=== Aim of the exercise ===
What lines below hold the string "Select"? Copy them all.

=== Data to use ===
---*---

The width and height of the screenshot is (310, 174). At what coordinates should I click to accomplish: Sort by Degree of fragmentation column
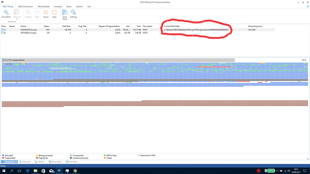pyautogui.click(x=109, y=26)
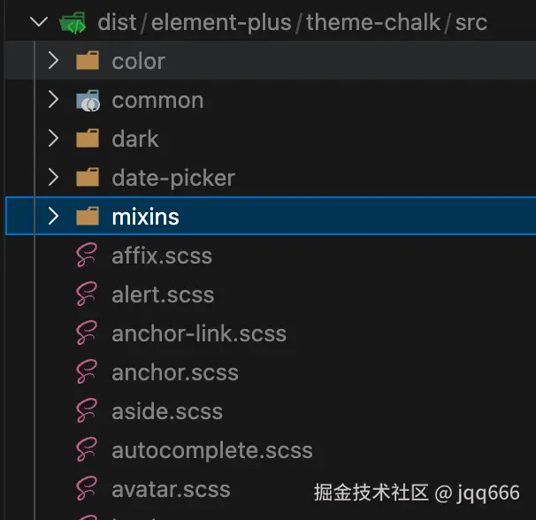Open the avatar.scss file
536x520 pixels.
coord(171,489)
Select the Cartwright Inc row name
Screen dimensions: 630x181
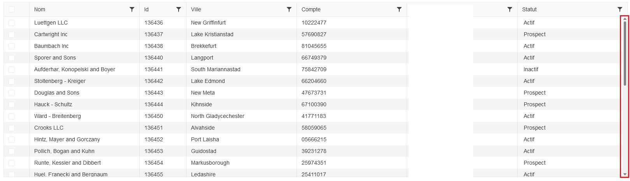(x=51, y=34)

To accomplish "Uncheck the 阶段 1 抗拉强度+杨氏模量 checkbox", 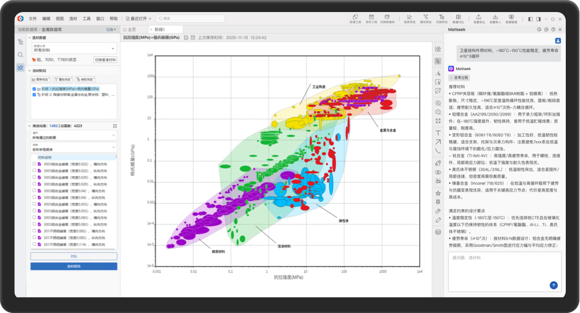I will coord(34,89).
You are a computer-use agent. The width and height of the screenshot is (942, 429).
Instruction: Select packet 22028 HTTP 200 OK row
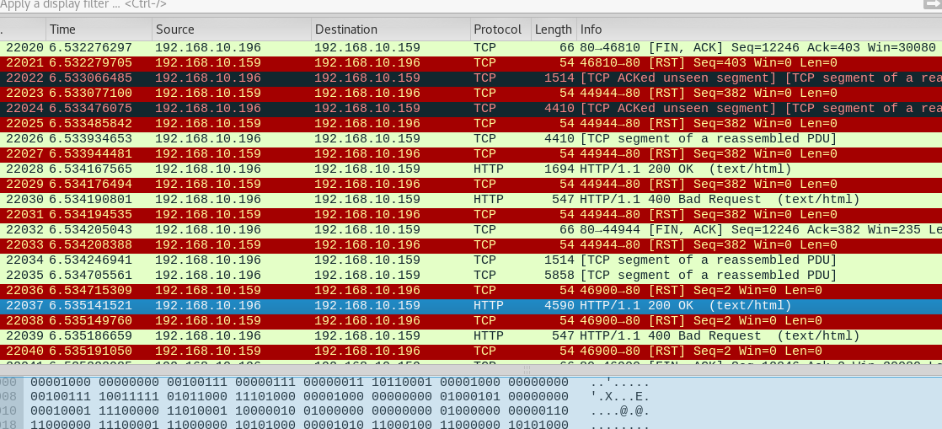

---*---

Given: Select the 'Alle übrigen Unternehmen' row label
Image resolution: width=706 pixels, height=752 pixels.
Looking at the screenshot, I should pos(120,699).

---*---

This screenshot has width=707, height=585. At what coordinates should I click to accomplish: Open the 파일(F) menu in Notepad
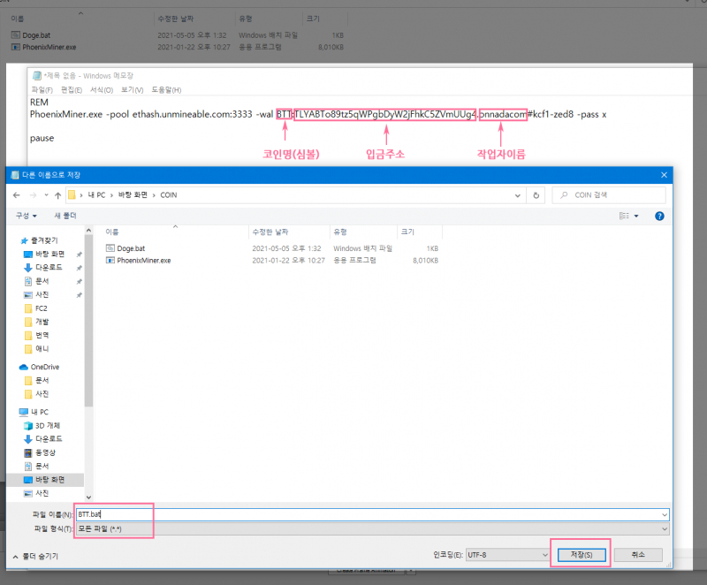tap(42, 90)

---*---

=== Answer box ===
Select the Cartwright Inc row name
Instruction: Select packet 22028 HTTP 200 OK row
Given: Select the 'Alle übrigen Unternehmen' row label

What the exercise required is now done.